Development of drugs to target interactions between leukocytes and endothelial cells and treatment algorithms for inflammatory bowel diseases

Gastroenterology 2014 Nov;147(5):981-9.PMID:25220794DOI:10.1053/j.gastro.2014.08.044.

Increased understanding of the pathogenesis of inflammatory bowel diseases (IBDs) has led to new therapeutic strategies. One of these is to target the molecules that regulate interactions between leukocytes and endothelial cells at sites of inflammation (mainly leukocyte integrins and endothelial cell adhesion molecules of the immunoglobulin superfamily). These molecules have been validated as therapeutic targets for IBD; several have shown efficacy, and 2 have been approved by the Food and Drug Administration for treatment of IBD. Natalizumab, the first anti-integrin antibody tested for treatment of IBD, blocks the α4 subunit.

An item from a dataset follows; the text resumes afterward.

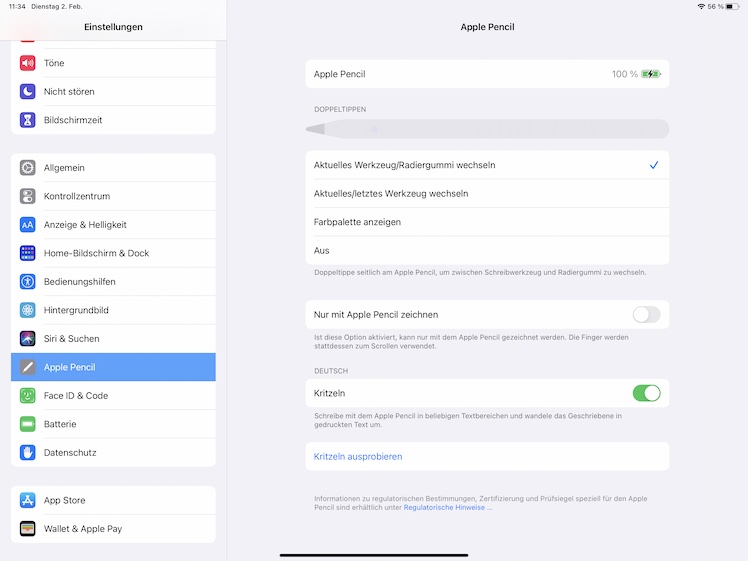Open Allgemein gear icon
The width and height of the screenshot is (748, 561).
(x=27, y=168)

Although it is effective, its clinical use has been limited by its association with risk of progressive multifocal leukoencephalopathy. Other, allegedly more selective drugs that affect leukocyte recruitment in the gastrointestinal tract have been developed or are under investigation and could increase safety. These include vedolizumab and AMG 181 (antibodies against α4β7), etrolizumab (anti-β7), and PF-00547659 (anti-mucosal vascular addressin cell adhesion molecule 1). Other agents have been developed to block α4 (the small molecule AJM300), CCR9 (the small molecule CCX282-B), and CXCL10 (the antibody Eldelumab). We review the scientific rationale for inhibiting interactions between leukocytes and endothelial cells to reduce intestinal inflammation and analyze the clinical studies that have been performed to test these new molecules, with particular attention to safety. We propose an evidence-based clinical positioning of this class of drugs.

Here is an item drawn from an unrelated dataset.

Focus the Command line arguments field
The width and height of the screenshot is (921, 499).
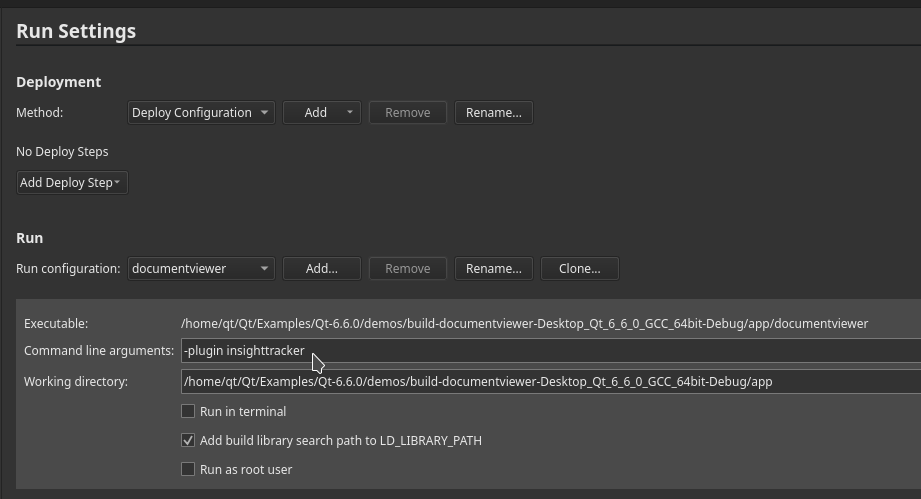click(600, 351)
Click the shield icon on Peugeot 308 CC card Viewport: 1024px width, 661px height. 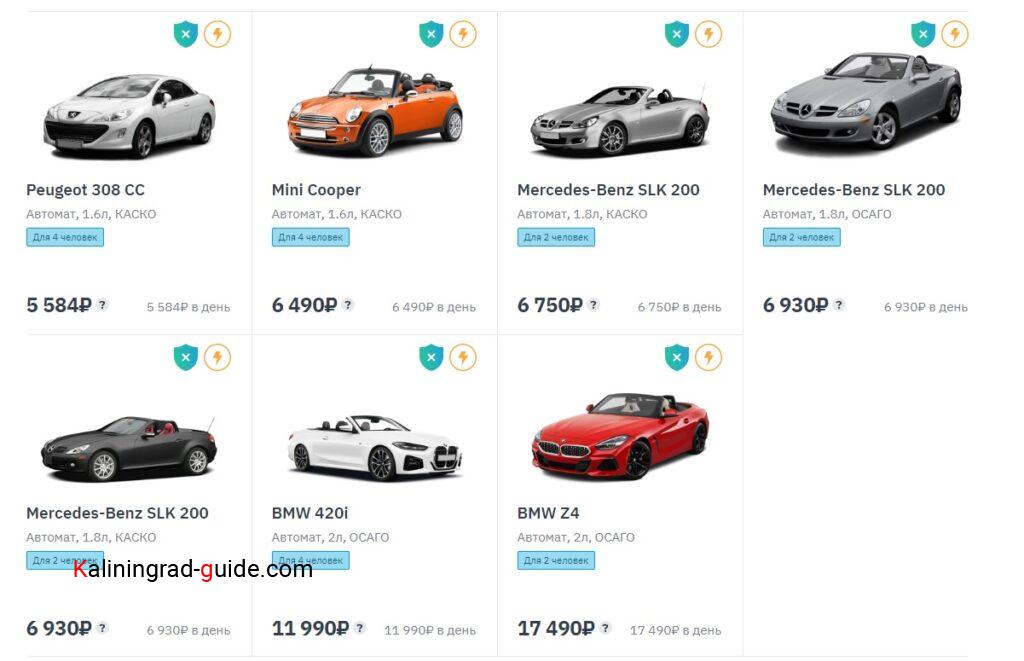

Response to Placebo, Measured by Endoscopic Evaluation of Crohn's Disease Activity, in a Pooled Analysis of Data From 5 Randomized Controlled Induction Trials

Clin Gastroenterol Hepatol 2020 May;18(5):1121-1132.e2.PMID:31442599DOI:10.1016/j.cgh.2019.08.025.

Background & aims: Endoscopy is used to measure activity of Crohn's disease (CD) and determine eligibility and outcomes of participants in randomized controlled trials of therapeutic agents. We aimed to estimate the rate of response to placebo in trials, based on endoscopic evaluation of CD activity, and identify factors that affect this response. Methods: We collected patient-level data from randomized, double-blind, placebo-controlled trials of therapeutic agents for CD that included centrally-read endoscopic assessments with validated scoring indices. We analyzed data from induction trials of Eldelumab, filgotinib, risankizumab, and ustekinumab (from 188 patients given placebo). The primary outcome was the rate of response to placebo, based on endoscopic assessment of CD activity (>50% reduction in the simple endoscopic score for CD). Rate of remission, based on endoscopic score, was a secondary outcome. Overall rates of response to placebo were calculated using the inverse variance-weighted average method and presented with 95% CIs. We performed a multi-variable meta-regression analysis to identify determinants of response to placebo, assessed endoscopically, using patient-level data from the filgotinib and ustekinumab trials. Results: The pooled rate of response among patients given placebo was 16.2% (95% CI, 10.5%-22.0%) and the rate of remission in this group was 5.2% (95% CI, 1.7%-8.8%). Prior exposure to tumor necrosis factor antagonists (odds ratio, 0.31; 95% CI, 0.10-0.93; P = .036) and increased concentration of C-reactive protein at baseline (odds ratio, 0.93; 95% CI, 0.87-0.98; P = .014 per 10 mg/L increase) were independently associated with lower rates of response to placebo. Conclusions: Rates of response and remission to placebo, determined by centrally-read endoscopy, in induction trials of therapies for CD are low. These estimates are important for sample size calculations for randomized placebo-controlled trials that use the Simple Endoscopic Score for CD as an endpoint. They also provide a benchmark to interpret findings from non-placebo controlled, prospective, randomized, unblinded trials.